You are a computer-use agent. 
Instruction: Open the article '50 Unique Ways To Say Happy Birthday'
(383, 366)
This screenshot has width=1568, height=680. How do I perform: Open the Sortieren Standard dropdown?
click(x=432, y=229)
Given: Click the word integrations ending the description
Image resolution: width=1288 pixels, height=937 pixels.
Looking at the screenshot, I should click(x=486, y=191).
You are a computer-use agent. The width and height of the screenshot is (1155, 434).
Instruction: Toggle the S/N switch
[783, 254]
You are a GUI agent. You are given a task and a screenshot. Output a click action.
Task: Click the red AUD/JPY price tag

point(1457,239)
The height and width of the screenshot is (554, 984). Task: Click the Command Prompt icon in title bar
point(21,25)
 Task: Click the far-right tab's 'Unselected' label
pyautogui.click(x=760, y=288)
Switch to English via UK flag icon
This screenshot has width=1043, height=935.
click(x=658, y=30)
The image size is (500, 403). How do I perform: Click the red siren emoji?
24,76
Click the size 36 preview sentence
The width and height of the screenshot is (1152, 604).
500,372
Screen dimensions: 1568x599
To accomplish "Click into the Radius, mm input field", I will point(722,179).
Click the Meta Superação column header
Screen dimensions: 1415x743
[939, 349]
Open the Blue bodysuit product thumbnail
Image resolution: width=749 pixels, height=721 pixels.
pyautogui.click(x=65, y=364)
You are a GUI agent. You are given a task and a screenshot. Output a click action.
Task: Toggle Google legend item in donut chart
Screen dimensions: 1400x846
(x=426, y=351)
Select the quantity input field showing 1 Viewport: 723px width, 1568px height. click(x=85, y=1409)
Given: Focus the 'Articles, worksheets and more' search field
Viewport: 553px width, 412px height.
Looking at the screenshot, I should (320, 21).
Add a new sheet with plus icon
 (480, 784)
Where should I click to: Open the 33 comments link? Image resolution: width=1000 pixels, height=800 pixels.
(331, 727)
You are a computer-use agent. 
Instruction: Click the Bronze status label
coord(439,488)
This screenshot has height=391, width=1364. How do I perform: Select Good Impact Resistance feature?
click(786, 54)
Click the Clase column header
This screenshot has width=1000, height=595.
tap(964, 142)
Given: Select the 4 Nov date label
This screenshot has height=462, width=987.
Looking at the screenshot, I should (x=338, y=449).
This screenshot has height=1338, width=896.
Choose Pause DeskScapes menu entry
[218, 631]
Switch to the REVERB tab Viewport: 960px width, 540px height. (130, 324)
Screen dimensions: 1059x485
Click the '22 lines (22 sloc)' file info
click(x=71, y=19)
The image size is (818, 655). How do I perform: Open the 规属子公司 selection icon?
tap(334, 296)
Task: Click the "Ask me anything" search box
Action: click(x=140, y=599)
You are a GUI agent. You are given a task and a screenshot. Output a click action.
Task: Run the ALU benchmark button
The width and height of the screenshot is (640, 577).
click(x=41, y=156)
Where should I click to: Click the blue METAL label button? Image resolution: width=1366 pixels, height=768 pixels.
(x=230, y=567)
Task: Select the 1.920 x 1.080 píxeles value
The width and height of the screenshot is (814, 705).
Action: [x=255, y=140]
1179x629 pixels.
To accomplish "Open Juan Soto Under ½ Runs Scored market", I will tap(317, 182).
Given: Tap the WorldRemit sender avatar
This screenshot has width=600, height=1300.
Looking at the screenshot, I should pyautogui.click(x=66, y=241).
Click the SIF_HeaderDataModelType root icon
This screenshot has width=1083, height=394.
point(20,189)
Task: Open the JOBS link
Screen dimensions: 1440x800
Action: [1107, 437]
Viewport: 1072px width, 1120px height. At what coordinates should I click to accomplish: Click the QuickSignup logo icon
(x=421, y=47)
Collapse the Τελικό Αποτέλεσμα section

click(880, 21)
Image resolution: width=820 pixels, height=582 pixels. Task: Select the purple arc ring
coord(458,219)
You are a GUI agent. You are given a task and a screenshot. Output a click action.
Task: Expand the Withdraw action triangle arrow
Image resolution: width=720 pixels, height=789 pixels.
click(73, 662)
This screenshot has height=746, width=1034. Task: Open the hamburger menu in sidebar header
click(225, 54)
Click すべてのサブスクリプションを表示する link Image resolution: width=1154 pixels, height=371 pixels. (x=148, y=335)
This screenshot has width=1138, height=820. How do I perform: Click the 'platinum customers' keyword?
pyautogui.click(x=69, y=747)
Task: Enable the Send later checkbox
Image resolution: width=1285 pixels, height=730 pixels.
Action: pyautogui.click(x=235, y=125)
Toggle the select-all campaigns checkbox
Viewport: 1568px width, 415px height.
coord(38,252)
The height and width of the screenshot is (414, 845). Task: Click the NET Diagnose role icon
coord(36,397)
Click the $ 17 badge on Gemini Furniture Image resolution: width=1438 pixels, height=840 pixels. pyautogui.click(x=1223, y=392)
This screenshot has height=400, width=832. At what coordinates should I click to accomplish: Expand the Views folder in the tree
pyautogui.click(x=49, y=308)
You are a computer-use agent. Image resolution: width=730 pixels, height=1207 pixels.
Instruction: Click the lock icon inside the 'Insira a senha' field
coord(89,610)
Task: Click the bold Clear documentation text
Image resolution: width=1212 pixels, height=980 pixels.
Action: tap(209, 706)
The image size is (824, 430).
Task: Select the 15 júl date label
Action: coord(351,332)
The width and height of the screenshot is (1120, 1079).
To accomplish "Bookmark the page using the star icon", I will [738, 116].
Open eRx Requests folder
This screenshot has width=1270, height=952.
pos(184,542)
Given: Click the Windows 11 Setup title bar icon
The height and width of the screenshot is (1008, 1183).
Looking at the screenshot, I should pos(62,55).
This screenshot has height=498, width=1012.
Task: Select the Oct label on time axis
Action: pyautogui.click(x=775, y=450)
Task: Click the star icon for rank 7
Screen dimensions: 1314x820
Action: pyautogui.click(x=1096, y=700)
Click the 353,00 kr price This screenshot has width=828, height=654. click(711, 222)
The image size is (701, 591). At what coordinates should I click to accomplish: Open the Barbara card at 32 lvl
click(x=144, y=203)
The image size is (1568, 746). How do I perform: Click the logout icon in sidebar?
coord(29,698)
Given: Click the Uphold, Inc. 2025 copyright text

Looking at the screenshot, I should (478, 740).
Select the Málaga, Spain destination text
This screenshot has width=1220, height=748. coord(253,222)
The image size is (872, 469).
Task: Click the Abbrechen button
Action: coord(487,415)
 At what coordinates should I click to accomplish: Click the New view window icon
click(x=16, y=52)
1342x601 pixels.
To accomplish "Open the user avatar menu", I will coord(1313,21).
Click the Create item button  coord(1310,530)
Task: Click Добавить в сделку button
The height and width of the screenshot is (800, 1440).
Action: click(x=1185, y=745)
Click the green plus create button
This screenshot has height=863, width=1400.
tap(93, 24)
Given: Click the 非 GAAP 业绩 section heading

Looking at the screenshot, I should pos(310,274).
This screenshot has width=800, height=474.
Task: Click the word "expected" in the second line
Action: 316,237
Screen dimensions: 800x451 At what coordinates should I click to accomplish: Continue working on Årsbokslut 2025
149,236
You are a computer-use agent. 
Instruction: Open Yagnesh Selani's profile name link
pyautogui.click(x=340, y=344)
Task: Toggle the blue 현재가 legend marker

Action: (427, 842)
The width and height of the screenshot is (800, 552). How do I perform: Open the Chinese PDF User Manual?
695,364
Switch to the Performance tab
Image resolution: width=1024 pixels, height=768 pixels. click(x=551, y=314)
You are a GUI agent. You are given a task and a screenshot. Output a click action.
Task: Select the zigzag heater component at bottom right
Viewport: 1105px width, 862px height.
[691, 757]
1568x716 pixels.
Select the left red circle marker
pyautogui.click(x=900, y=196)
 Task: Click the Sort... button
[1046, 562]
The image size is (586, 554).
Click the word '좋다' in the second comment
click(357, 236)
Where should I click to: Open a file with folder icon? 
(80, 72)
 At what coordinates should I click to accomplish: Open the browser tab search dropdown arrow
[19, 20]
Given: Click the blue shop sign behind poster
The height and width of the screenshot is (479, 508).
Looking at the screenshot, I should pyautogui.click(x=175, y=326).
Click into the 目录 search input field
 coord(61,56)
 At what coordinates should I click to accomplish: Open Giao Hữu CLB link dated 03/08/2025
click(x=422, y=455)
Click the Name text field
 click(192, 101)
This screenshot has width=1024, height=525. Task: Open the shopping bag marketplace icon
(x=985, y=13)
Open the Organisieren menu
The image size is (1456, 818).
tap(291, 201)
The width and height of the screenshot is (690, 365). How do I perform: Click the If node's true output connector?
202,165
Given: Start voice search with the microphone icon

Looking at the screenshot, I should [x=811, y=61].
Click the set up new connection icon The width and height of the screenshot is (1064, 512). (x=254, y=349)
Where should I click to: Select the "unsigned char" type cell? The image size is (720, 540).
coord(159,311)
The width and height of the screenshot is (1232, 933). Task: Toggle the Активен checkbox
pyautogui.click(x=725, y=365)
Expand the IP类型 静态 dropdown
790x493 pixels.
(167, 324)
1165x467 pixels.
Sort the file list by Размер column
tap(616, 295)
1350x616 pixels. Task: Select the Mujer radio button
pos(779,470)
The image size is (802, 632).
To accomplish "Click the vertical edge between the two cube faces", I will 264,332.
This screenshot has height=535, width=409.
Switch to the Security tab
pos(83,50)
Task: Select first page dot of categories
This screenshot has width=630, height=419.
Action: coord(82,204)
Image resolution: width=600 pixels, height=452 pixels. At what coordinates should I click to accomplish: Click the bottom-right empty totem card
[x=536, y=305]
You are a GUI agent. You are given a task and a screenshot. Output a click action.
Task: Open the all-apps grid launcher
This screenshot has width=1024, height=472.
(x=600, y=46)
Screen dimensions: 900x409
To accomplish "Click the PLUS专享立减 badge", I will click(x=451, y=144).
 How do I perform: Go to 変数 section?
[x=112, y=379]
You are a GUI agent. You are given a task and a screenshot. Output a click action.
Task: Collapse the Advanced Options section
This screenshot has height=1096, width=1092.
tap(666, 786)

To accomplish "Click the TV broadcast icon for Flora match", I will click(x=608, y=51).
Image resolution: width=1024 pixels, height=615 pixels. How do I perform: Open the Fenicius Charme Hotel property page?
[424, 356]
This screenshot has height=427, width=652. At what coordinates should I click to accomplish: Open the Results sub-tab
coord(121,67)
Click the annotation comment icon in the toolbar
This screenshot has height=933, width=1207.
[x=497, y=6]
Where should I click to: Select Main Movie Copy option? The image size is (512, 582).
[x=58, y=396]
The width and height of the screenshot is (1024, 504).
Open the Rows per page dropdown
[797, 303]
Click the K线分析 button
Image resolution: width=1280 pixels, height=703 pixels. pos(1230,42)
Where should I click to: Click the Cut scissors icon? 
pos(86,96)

——————————

EXERCISE DESCRIPTION -> Among the lines of the listing above, which ones contain the word "item"? Show them.

RESULT FOR THIS TASK ->
Task: Toggle Google legend item in donut chart
Click the Create item button  coord(1310,530)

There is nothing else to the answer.